Inesperadamente, el movimiento y el sonido ganaron otra vez mi espíritu: el confuso movimiento de mi corazón y, en mis oídos, el ruido de su latido. Hubo una pausa en la que todo fue impreciso. Otra vez sonido, movimiento y tacto: una sensación de hormigueo en todo el cuerpo. Y luego, la mera conciencia de existir, sin pensamiento; algo que duró largo tiempo. De pronto, bruscamente, el pensamiento, un horror patético y un intenso esfuerzo por entender mi situación real. A esto le siguió un profundo deseo de recaer en la insensibilidad. Otra vez un violento revivir del espíritu y un esfuerzo por moverme, hasta conseguirlo. Y entonces, el recuerdo vívido del proceso, los jueces, las cortinas negras, la sentencia, la náusea, el desmayo. Al olvido total de lo que siguió, de todos los tiempos posteriores, solo un obstinado esfuerzo me ha permitido vagamente recordar.

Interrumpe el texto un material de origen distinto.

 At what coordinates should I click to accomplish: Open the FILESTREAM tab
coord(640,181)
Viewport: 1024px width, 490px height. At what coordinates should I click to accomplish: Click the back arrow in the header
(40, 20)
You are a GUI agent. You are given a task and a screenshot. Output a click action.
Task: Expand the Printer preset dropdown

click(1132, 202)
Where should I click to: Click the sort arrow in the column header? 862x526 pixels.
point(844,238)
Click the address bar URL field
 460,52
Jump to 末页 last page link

Hasta ese momento no había abierto los ojos. Sentí que estaba de espaldas y que no estaba atado. Estiré la mano, que cayó pesadamente sobre algo húmedo y duro. La dejé allí un rato, mientras intentaba imaginar dónde estaba y qué era de mí. Quería abrir los ojos pero no me atrevía, porque me asustaba esa primera mirada a las cosas que me rodeaban. No temía miedo de ver cosas horribles, pero me espantaba la probabilidad de que no hubiera nada para ver. Por fin, de golpe, abrí angustiado los ojos y mi peor teoría se confirmó. Me rodeaban las tinieblas de una noche eterna. Luché por respirar; la intensidad de la oscuridad me sofocaba. La pesadez de la atmósfera era intolerable. Quedé inmóvil, haciendo esfuerzos para pensar. Evoqué el proceso de la Inquisición, buscando deducir mi verdadera situación a partir de ese punto. La sentencia había sido pronunciada; tenía la impresión de que desde entonces había pasado mucho tiempo. Pero ni por un momento me pensé muerto. Semejante hipótesis, a pesar de lo que leemos en los cuentos, es incompatible con la vida real. Pero, ¿dónde y en qué situación estaba? Sabía que los condenados morían en un auto de fe, y uno de estos acababa de realizarse la misma noche de mi proceso. ¿Me habrían devuelto a mi calabozo a la espera del próximo sacrificio, que no se cumpliría hasta varios meses después? Enseguida descubrí que era imposible. En aquel momento había una demanda inmediata de víctimas. Mi calabozo, como todas las celdas de los condenados en Toledo, tenía suelo de piedra y la luz no había sido completamente suprimida.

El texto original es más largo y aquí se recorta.